Subject: Re: vnode refcount panic, perhaps due to kern/vfs_lookup.c:lookup()
To: None <tech-kern@netbsd.org>
From: Greg Troxel <gdt@ir.bbn.com>
List: tech-kern
Date: 03/16/2003 15:23:05
I found that the double-vput problem in vfs_lookup was due to a vnode
with type V_BAD. This is passed to vfs_lookup from coda_symlink.
Most of the time, the coda_call to symlink in coda_symlink works, and
occasionally the call returns without error but the vnode is marked
VBAD.
I checked for VBAD, and returned -1, but promptly got a panic in
nfs_symlink, I think because an mbuf that was free()'d was trashed or
just a bad pointer.
So, I'm guessing that the coda kernel code occasionally messes up, or
there is some locking problem where the vnode gets modified/marked bad
by something else. This is all on a 192 MB i386 running
cfsd/rpcbind/mountd, venus, bash, emacs, sshd/ntpd/etc. and 3 more
gettys. There is basically nothing else going on, and the machine was
freshly booted.
I am just beginning to grasp the locking rules, and I'd appreciate
being set straight if I am confused (and thanks to those who already
responeded):
the interlock in the vnode protects the vnode ref counts and a few
other fields in the struct vnode. It is held for short periods only
and is not about locking the vnode itself.

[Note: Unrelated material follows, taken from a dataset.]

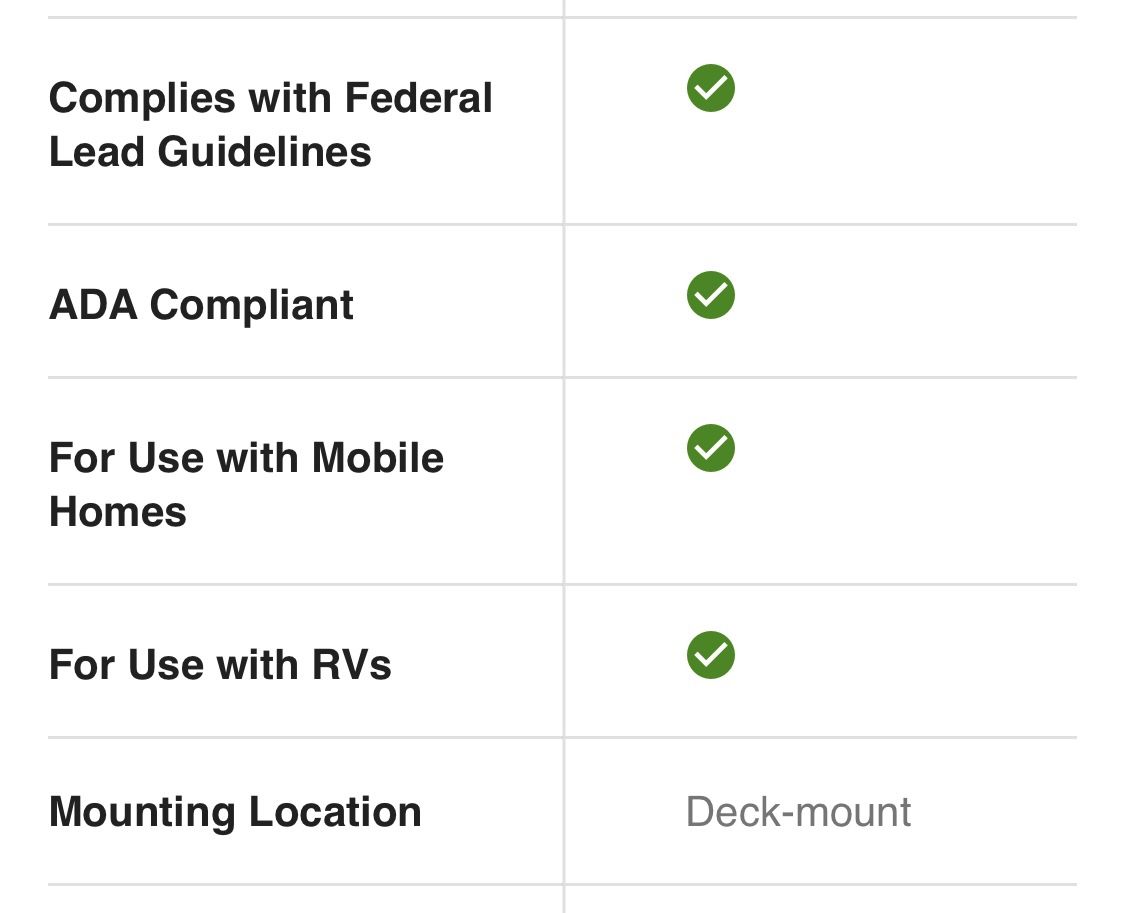1125x913 pixels.
Task: Select the word Mounting in the bottom row
Action: [142, 813]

Having a reference, expressed via the ref count field, protects you
against the vnode going away or turning into something completely
different. But it does not guarantee anything about operations on
the vnode; to serialize those, the vn_lock is used.
struct lock v_lock in the vnode protects the vnode in the larger
context in terms of fs operations.
When the comments say 'the locked vnode', they always mean the
struct lock in the vnode (or rather v->v_vnlock, which in the coda
case always points to v->v_lock since there is no stackable fs stuff
going on).
Little mention is made of the interlock in terms of locking
discussions, other than in vnode(9), because that's too obvious.
vput, for example, expects that the interlock is not held. It
unlocks *v->vn_lock, and then decrements usecount. To do the
latter, it has to acquire the interlock, but that's not mentioned.
One should in general not hold the interlock when calling VOP_LOCK
and VOP_UNLOCK or other vnops. But some operations take the
LK_INTERLOCK flag to indicate that the interlock is already held.
So, is it reasonable for an unlocked vnode to change to VBAD?
Does holding the vn_lock mean that vgone should not be called?
Is there any place else I should suspect that is changing the type to
VBAD?
Greg Troxel <gdt@ir.bbn.com>